The NHS waiting list is unlikely to get any shorter this year, the think tank warns

The NHS waiting list is likely to increase over the next year

The NHS waiting list is likely to become “more or less flat” over the next year (File photo) (PA archive)

The NHS waiting list is likely to become “more or less flat” over the coming year, despite Prime Minister Rishi Sunak’s ambition to cut it, a think tank warned.

The Institute of Fiscal Studies said plans to reduce the overall waiting list are unlikely to materialize this year as the health service grapples with rising demand, strikes and staff shortages.

There are currently 7.2 million people on a waiting list for routine treatment, including more than a million Londoners – the second highest regional total.

NHS England pledged to eliminate waiting times of more than two years for treatment by July 2022.

It said waits over a year would be over by March 2025, while waits over 18 months would end in April 2023.

The IFS report acknowledged that the NHS had made good progress on some of its waiting list targets, including a 94 per cent drop in the number of people waiting two years for treatment between February and November last year.

But it warned that the number of people waiting from 18 months to two years had risen 7 percent through September.

The number of people waiting between 1.25 and 1.5 years increased from 86,000 in February 2022 to 115,300 in September 2022, a 34 percent increase, the IFS said.

This number was “basically zero” before the pandemic, the think tank added.

The IFS said the fact that such numbers continue to grow “illustrates the wider challenge: while waiting lists generally continue to grow, it is mathematically impossible for the NHS to reduce the number of people waiting for all time periods.

“Instead, it can only prioritize reducing some groups, such as those waiting more than two years, while other parts of the waiting list continue to grow.”

The NHS has also committed to increasing treatment volume to 30 per cent above pre-pandemic levels by 2024/25.

But the IFS report said this was “very unlikely to be achieved – not least because of the lingering effects of Covid-19 and other pressures on the system.”

“As a result, waiting lists – in our view – will not decrease quickly. Instead, our central expectation is that waiting lists will become more or less flat over the next year and only gradually decline from mid-2024.”

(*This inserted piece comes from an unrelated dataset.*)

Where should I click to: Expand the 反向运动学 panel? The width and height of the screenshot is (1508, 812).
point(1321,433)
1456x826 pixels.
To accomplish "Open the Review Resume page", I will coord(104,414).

For the waiting list to drop, the IFS said the NHS would need to achieve “a truly remarkable increase in the number of patients it manages to treat”.

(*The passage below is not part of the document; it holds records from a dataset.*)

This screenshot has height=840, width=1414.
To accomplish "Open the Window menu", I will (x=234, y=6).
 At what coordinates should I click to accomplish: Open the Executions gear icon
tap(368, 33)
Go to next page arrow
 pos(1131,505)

Also, the number of people on the waiting list for treatment should remain “unexpectedly low”.

Max Warner, research economist at the IFS and an author of the report, said: “It is to the credit of the NHS that it has made real progress in its efforts to reduce the number of patients waiting very long for care, virtually eliminating waiting times for care. of two years or more.

“But efforts to increase treatment volumes have so far been significantly less successful…

“Turning things around and delivering on the core ambition of increasing elective activity to 30% above pre-pandemic levels by 2024/25 would require unprecedented double-digit treatment volume growth over the next two years.

“That would be more than three times the growth rate in the five years leading up to Covid, and it seems increasingly unattainable. As a result, there is a good chance that the waiting list will flatten rather than decrease in the coming year.”

Commenting on the analysis, NHS Providers CEO Sir Julian Hartley said: “Increasing pressures on acute, ambulance, mental health and community services, such as chronic labor shortages, could hamper efforts to further reduce the backlog if there are nothing is done about it.

“A fully funded government staffing plan will greatly contribute to this and ensure that the recovery is sustainable.

“The ongoing strikes are also causing massive disruption to services and threaten to undo hard-won progress on care backlogs. To put an end to this, the government urgently needs to talk to the unions about wages for this financial year.”